Opinions
WHO discriminatory on Ebola outbreak declaration
The death of the Rwenzururu Queen Mother has posed a different dimension on the Ebola outbreak at the Uganda/Democratic Republic of Congo (DRC) boarder. The reason is simple.
Three quarters of the Rwenzururu, who pay allegiance to the Kasese kingdom of Charles Wesley Mumbere Irema Ngoma, the king, are citizens of the DRC. For the funeral and other traditional rites of burial, the Rwenzururu will likely have come in their thousands to the ceremony, which took place last week. Alongside this will obviously arrive some people who might be infected with the virus.
Despite Uganda’s internationally acclaimed preparedness of the strike of Ebola in its territory, the numbers coming to mourn their royal would be overwhelming for the case of testing and vaccinating them.
The two deaths so far reported in Uganda are of an itinerant family of both Ugandans and Congolese; and despite their having been repatriated back to the DRC, the specter of the Ebola hanging over Uganda is still real.
The BBC’s Deputy African Editor, Anne Soi, reporting from Kasese, noted that the movement of people coming from the DRC into Uganda, especially to do commerce, has not abated. With its global responsibility, Uganda has not closed its boarder. This is where the World Health Organization (WHO) should have come in.
In the last two years, having noted the pestilence in DRC, and because of other various factors of insecurity, WHO has not widened the concern of the rest of the world to this emergency. At its emergency meeting in Geneva, Switzerland, over this, they concluded that the incipient spread of the virus did not pose a global threat.
What do these people, relaxing in the far away and cool atmosphere of the Swiss Alps, mean? This is despite the advice of the WHO/Uganda country representative, saying that there was a substantial international emergency that the DRC Ebola attack means to the region. Are they saying that Uganda and the other neighbouring nations of Rwanda, Angola, South Sudan and the Central African Republic, do not form part of the global family of nations?

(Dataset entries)
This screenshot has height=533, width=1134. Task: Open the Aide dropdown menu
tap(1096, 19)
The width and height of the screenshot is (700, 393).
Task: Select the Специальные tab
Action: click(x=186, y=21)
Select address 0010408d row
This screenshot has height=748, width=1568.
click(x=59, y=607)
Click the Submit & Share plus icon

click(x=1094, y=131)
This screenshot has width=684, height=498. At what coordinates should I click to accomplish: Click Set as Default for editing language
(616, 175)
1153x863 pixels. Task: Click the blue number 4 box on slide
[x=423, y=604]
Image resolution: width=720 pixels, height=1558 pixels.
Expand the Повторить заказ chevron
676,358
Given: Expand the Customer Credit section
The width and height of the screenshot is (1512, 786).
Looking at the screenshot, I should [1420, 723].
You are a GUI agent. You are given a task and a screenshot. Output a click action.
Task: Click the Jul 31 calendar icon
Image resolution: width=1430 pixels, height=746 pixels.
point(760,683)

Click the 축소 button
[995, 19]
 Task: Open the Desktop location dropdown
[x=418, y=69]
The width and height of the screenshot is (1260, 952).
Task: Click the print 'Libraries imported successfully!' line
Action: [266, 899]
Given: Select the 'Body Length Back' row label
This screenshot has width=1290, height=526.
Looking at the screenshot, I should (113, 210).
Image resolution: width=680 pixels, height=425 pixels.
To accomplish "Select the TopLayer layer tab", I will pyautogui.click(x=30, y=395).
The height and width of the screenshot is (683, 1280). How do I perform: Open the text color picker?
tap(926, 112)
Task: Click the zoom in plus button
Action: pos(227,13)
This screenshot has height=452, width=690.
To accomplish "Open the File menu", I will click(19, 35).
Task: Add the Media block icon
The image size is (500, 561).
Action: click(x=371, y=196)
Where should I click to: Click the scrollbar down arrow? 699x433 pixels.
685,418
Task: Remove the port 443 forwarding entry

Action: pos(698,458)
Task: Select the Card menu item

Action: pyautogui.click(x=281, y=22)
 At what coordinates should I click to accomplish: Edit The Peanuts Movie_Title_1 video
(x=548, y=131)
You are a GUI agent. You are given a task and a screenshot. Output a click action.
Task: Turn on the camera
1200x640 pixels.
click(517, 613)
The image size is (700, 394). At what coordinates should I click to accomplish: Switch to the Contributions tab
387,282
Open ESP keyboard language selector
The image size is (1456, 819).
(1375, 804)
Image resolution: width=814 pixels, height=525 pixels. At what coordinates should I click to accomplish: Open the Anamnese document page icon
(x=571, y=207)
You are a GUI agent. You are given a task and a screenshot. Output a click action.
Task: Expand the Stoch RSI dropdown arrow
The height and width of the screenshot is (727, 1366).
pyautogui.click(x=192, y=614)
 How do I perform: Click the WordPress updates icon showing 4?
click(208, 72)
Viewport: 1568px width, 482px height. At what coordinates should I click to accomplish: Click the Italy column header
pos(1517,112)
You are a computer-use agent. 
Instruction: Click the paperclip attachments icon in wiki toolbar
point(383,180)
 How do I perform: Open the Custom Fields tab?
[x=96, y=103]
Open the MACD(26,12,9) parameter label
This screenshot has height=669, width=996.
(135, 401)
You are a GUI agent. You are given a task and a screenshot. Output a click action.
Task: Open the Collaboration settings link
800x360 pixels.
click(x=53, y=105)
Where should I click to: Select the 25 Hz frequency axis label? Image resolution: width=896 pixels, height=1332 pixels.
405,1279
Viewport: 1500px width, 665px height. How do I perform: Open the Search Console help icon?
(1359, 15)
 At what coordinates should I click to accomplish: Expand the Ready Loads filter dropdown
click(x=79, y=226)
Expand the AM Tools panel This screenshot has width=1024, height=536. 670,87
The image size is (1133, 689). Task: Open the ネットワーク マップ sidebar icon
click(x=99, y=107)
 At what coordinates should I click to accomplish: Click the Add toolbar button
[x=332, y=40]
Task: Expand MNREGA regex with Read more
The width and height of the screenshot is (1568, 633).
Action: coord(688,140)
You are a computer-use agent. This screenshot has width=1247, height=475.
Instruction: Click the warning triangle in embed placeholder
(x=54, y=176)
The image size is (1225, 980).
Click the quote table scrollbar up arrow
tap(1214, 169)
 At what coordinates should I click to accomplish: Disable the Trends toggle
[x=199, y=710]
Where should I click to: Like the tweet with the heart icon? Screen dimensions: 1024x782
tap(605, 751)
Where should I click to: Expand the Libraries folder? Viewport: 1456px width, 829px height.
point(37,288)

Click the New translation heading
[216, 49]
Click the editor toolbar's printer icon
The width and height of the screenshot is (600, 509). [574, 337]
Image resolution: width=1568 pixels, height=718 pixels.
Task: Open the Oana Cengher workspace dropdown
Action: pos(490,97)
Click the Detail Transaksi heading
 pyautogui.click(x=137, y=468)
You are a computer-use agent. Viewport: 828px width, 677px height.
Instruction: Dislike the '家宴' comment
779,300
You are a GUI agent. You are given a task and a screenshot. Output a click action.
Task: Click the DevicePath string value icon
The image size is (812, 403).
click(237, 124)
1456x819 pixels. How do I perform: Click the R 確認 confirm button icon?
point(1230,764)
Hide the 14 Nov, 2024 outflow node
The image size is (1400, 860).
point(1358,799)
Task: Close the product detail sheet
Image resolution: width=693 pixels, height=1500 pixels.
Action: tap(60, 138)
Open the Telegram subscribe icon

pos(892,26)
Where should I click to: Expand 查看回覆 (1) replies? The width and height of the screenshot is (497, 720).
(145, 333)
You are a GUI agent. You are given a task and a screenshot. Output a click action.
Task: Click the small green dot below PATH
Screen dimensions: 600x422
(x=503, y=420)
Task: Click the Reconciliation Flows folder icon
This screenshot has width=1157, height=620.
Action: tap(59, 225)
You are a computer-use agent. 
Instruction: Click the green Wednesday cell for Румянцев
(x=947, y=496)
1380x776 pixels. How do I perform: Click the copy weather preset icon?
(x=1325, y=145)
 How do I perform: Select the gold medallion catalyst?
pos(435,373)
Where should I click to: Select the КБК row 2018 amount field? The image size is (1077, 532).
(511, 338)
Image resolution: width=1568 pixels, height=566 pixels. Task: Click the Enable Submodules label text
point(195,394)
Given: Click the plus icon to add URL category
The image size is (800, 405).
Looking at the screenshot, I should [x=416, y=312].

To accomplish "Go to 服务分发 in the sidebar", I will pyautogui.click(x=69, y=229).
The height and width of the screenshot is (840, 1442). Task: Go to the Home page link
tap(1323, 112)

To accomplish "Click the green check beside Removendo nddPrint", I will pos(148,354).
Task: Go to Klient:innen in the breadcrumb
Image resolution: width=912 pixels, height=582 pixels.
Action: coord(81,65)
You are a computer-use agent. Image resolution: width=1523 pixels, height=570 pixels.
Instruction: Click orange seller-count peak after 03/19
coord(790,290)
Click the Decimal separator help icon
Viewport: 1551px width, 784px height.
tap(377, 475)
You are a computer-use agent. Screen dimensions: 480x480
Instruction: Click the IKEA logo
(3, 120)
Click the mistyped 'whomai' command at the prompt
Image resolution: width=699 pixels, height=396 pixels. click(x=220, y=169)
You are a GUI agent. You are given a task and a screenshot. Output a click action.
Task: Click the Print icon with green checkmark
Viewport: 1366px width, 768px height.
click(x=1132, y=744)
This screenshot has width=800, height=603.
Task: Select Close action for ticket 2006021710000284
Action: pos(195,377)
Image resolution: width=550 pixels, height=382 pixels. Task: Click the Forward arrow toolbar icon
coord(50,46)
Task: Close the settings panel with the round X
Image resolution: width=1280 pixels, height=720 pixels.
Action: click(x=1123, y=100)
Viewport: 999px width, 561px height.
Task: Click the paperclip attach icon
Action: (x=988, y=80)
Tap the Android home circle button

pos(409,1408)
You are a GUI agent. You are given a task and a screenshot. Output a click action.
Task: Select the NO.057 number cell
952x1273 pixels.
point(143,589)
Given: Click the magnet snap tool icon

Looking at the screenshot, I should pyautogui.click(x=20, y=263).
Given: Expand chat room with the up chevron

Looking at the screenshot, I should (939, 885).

EXERCISES TO COMPLETE -
- A) Retype the portion of the Ebola opinion piece that begins at the words "Three quarters of" and stops after "and vaccinating them.".
- B) Restate the paragraph of the Ebola opinion piece that begins "Three quarters of the Rwenzururu" more briefly, keeping its main facts.

YOUR RESPONSES -
- A)
Three quarters of the Rwenzururu, who pay allegiance to the Kasese kingdom of Charles Wesley Mumbere Irema Ngoma, the king, are citizens of the DRC. For the funeral and other traditional rites of burial, the Rwenzururu will likely have come in their thousands to the ceremony, which took place last week. Alongside this will obviously arrive some people who might be infected with the virus.
Despite Uganda’s internationally acclaimed preparedness of the strike of Ebola in its territory, the numbers coming to mourn their royal would be overwhelming for the case of testing and vaccinating them.

- B) Three quarters of the Rwenzururu, who owe allegiance to the Kasese kingdom's king, Charles Wesley Mumbere Irema Ngoma, are DRC citizens. Thousands likely attended last week's funeral and burial rites, and some arrivals may have been infected with the virus.